I know I might not sound like a reliable source when I say that Matt and I are done after two children, since we used to think we only wanted one child and then switched our minds. But, really, I think we mean it this time.
There are many reasons why two--not three--children make sense for us. First, I think we're going to be at capacity with two children. With each passing day as Henry becomes more verbal, more interactive, and more independent, Matt and I find that our joy is increasing exponentially. We anticipate that welcoming another infant into our lives (although we are over-the moon with gratitude) will re-introduce a lot of challenge back into our lives. Of course we will accept that challenge as part and parcel of expanding one's family, but we're not eager to repeat it a third time. We're excited to have another little walking, talking human being who expresses his personality through jokes, questions, preferences, and comments. We're eager to play board games and do science experiments and undertake sewing projects together. It's already scary enough thinking about shifting the ratio of adults to children from 2:1 to 2:2 or--frequently--1:2.
There are also financial considerations for us. Matt and I both work in the non-profit world, but we want to have plenty of money for traveling, turning our home into a sanctuary, eating out, and sending our children through college without the burden of debt.
There are philosophical and environmental considerations like not contributing to population growth and not wanting to need a bigger car or a bigger house to comfortably fit everyone.
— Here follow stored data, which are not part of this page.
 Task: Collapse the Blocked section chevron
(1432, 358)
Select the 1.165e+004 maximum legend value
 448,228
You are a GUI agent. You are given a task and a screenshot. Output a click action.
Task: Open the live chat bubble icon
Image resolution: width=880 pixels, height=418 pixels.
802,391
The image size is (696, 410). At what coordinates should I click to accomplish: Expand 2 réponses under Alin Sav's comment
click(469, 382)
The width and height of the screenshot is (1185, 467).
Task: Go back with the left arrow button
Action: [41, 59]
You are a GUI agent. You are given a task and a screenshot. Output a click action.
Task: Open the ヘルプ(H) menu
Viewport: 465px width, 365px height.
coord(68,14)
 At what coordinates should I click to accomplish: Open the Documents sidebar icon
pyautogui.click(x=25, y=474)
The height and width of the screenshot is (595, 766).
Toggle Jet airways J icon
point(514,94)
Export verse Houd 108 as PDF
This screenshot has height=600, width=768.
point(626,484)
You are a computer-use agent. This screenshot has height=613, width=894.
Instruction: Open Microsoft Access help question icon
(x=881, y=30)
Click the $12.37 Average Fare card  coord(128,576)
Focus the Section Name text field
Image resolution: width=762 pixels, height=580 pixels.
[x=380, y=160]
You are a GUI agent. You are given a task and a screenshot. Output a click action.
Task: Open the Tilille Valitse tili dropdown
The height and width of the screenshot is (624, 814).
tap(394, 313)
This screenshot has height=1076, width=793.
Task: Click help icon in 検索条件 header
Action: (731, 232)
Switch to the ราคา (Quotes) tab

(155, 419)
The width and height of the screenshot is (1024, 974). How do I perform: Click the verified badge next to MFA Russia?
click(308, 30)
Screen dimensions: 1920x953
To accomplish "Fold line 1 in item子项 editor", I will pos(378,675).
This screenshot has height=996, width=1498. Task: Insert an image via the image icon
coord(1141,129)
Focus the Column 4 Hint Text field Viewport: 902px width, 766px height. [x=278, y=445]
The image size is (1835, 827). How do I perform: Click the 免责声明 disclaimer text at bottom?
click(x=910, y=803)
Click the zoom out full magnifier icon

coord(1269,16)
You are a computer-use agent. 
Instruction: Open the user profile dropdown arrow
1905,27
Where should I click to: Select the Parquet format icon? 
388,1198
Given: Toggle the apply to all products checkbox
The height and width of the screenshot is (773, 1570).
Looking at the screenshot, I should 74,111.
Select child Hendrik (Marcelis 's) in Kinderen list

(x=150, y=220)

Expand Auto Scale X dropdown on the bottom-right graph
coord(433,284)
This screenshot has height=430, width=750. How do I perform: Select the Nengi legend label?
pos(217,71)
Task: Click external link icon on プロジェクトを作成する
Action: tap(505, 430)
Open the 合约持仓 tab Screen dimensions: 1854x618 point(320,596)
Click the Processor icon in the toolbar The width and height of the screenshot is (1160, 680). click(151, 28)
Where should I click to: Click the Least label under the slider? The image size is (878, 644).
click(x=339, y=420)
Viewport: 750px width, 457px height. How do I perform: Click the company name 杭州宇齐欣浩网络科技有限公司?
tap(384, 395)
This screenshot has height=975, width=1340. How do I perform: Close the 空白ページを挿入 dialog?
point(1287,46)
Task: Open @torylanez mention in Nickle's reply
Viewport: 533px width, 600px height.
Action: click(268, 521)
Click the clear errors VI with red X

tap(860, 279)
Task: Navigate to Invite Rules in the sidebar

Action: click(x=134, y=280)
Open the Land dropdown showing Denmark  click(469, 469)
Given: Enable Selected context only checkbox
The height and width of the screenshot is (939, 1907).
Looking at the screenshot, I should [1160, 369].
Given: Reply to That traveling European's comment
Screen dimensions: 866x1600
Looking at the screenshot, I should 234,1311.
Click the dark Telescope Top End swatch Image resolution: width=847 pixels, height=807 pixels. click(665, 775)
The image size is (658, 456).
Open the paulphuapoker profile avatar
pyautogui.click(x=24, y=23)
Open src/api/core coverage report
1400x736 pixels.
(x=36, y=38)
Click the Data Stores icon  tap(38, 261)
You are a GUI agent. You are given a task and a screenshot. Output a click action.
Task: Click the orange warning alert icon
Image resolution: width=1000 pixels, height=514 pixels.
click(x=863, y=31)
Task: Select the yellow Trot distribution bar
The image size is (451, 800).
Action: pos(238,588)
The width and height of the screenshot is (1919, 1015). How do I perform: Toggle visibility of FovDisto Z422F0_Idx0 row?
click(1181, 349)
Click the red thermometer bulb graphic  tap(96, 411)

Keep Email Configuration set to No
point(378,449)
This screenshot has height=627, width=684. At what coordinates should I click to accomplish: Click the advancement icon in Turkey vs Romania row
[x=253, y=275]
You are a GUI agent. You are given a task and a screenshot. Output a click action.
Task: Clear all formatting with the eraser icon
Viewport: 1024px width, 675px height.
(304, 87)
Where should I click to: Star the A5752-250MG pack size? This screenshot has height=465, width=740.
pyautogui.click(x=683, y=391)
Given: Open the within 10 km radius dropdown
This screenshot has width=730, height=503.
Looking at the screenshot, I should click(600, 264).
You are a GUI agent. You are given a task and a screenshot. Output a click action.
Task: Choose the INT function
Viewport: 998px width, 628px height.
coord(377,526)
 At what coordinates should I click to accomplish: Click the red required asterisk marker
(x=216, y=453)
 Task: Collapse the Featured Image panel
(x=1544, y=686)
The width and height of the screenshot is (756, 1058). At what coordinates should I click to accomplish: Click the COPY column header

There are physical considerations, like the fact that I'm already 35 (although my mother had my brother when she was 38), and I'm eager to have my own body back. I was pregnant with Henry for 9 months + breastfed him for 14 months + got pregnant right away for another two or so months + suffered a miscarriage + had three months to myself + got pregnant again. I've got another 1.5 months of pregnancy to go, an impending labor, and at least a year of breastfeeding. Of course all of this is worth it to bring life into the world (and I constantly count my lucky stars that I've been able to get pregnant three times), but I'm eager to reclaim my body. I want to run again, fit into regular clothes, be able to eat fried foods occasionally (when I'm pregnant, I suffer from choleostasis and have to be super-gentle on my liver), and sleep on my back (or stomach!).
Again, I don't mean to sound like these minor inconveniences aren't worth the privilege and opportunity to bring a person into the world and provide the kind of nurturing environment and love that helps them unfold into their enormous potential. It's just that going through it twice (three times, if you count the miscarriage) feels right for me.
I also have other things that I want to give birth to in this world, like a network of public Montessori schools and more books.
I was shocked when my midwife said that many of her clients end up back in her office, accidentally pregnant with their third children. Matt and I definitely don't want that to happen to us. Right now we're exploring vasectomy as a non-hormonal, permanent form of birth control. We wouldn't be able to afford it until after my maternity leave is over and I'm back at work, but it's definitely something we're considering.
I want to reiterate that all of our reasons for stopping at two are not judgments against families who stop at one or continue to five or opt not to have children in the first place. I also want to acknowledge how difficult it must be to read posts like this if you're struggling with fertility or miscarriage or are working really hard to adopt.
There are times (like when I'm reading Soule Mama) when I idealize a larger family. But at the end of the day, we have to be honest with ourselves about what we want and what makes sense for us.